Assume that, instead of Texas, Brady is in the center of a state called "Circle-Radius 460." Then Brady, CR460" would be 460 km from every point on its border. If I measured fifty of these distances on the map of Circle wherein 1" equals 36 km with a precision of 0.2", I'd find fifty numbers, all approximately the same, say 12.8." The right-most digit would always be even, so its distribution would not be random. The next digit would be nearly always be "2," sometimes "3," so its distribution would not be random either.

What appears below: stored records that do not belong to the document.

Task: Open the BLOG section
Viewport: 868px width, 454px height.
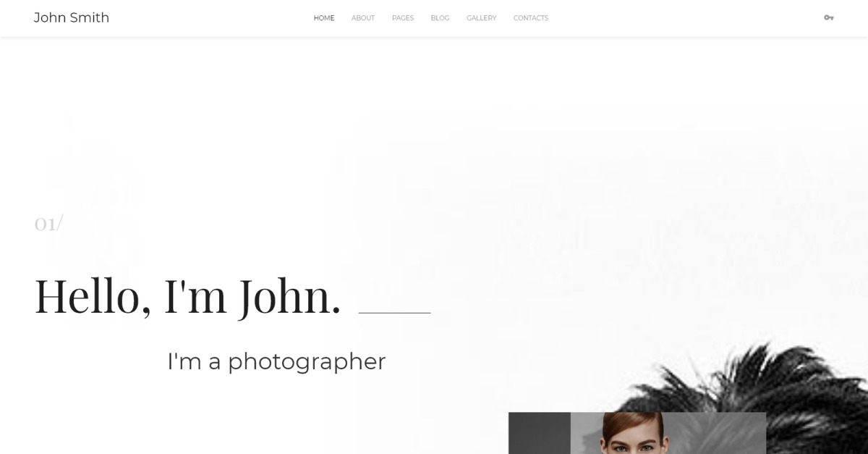Action: (x=440, y=18)
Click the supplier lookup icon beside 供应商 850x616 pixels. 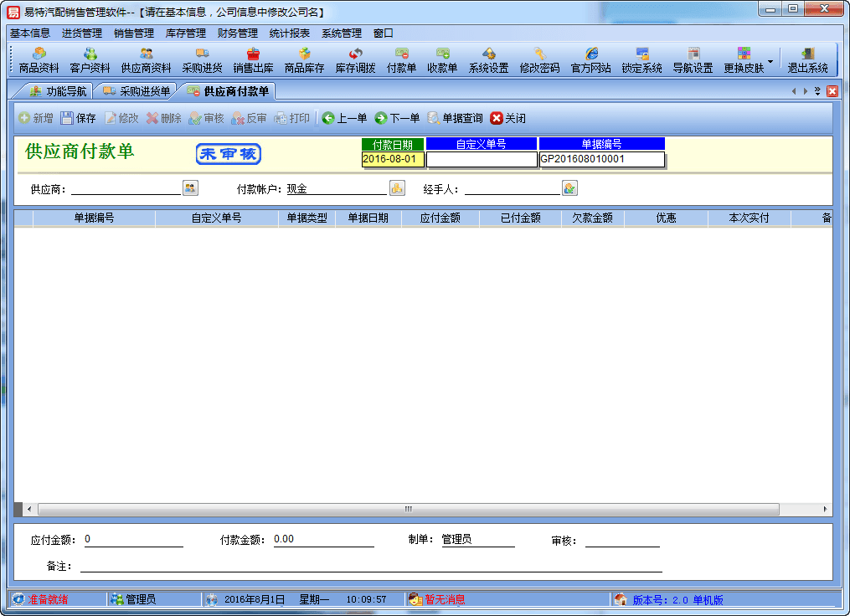coord(190,188)
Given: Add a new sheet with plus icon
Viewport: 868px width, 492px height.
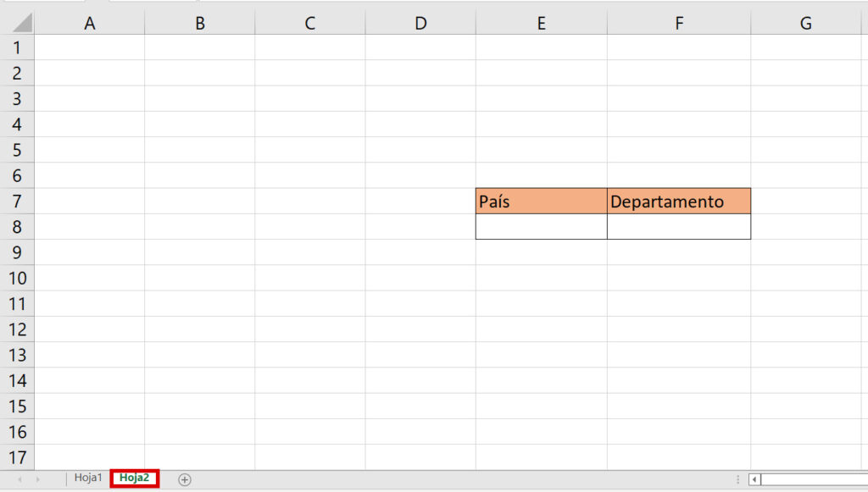Looking at the screenshot, I should pyautogui.click(x=185, y=479).
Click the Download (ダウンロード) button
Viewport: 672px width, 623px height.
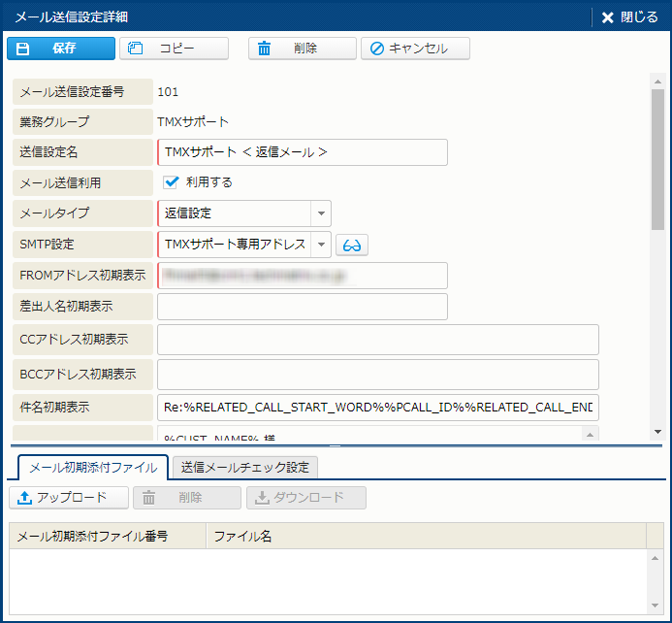(306, 498)
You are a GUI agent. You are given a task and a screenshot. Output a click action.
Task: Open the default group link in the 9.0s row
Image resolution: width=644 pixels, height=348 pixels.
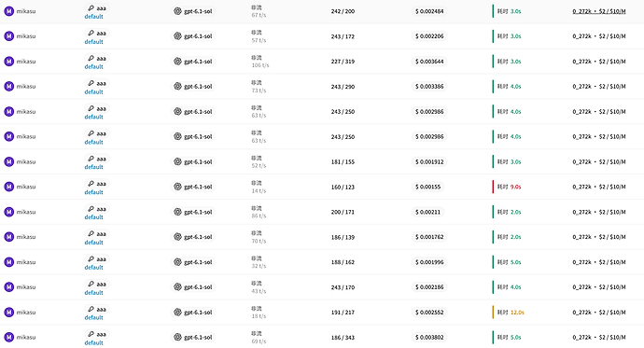[x=93, y=192]
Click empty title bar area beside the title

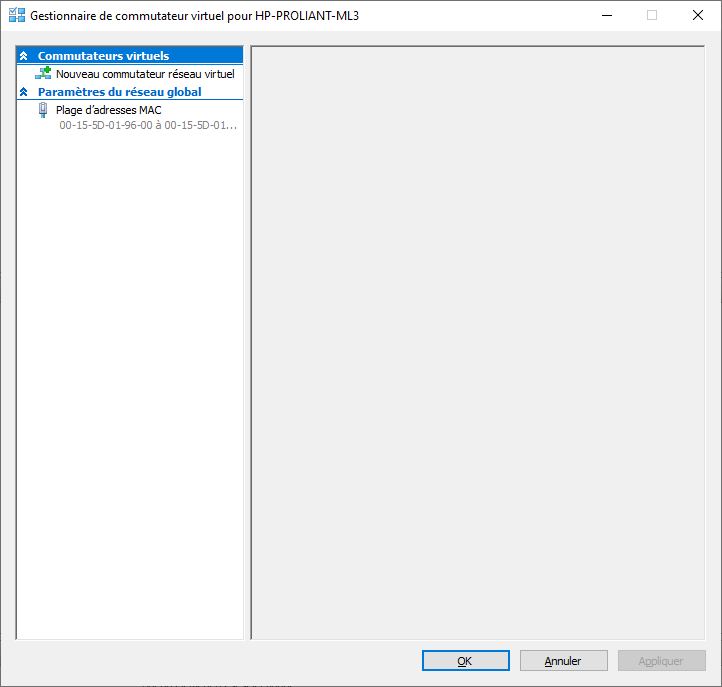tap(470, 16)
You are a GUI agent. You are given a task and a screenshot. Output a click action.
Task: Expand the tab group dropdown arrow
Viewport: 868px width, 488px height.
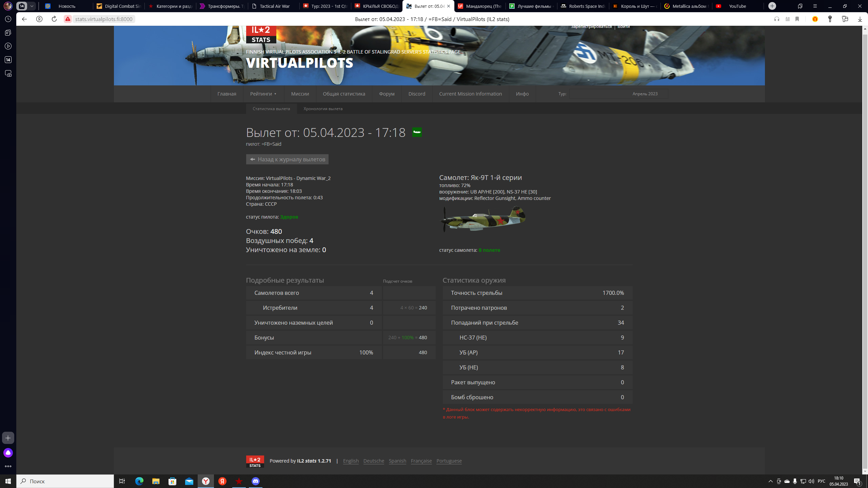coord(32,6)
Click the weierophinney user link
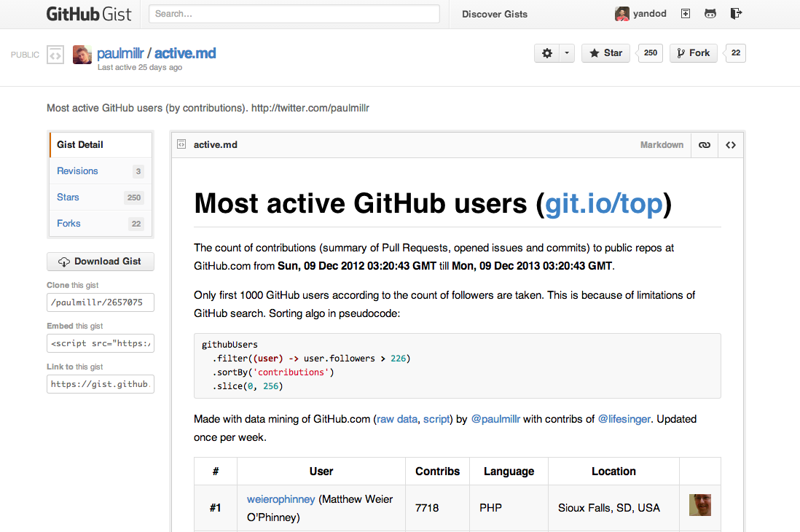The width and height of the screenshot is (800, 532). coord(281,499)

What if Brady is the center of a state called "Ellipse-468/432," where the major axis is 936 km and the minor axis is 864 km? Then Brady, E468/432 would be 468 km from its most distant border, and 432 km from its nearest. If I measure fifty of these distances as before, I find fifty numbers, all between 13.0" and 12.0. As before, the right-most digit would always be even, so its distribution would not be random. The next digit would nearly always be "2," but a few times it would be "3" (as before), and it might even be "1" or "4." Thus, the second digit would not be randomly distributed either.

What if Brady is the center of a state called "Ellipse-576/288"? Now if I measure fifty of these distances as before, I find fifty numbers between 8.0" and 16.0." The right-most digit is still always even, so it is not random. The middle digit, if there is one, is 0 through 6, with 6 not appearing much. So these digits are not random either.

What if Brady is the center of a state called "Ellipse-108/1080"? Now the measurements are between 3.0" and 30.0" The right-most digit is still always even, so it is not random. The middle digit, if there is one, is 0 through 9, but they will not be randomly distributed unless I designed the experiment so that they would be. For example, if I made 25 measurements for border points that happened to be evenly spaced between 360 and 540 km from Brady, and another 25 that happened to be evenly spaced between 720 and 900 km from Brady, Chi-Square for the 50 middle digits would be about 50. This corresponds to an infinitesimally small probability that the middle digits are uniformly distributed, and could be used to support an accusation that the data were falsified when in fact they weren't. If, on the other hand, I made the 50 observations at points evenly spaced along the border, Chi-Square would be about .57.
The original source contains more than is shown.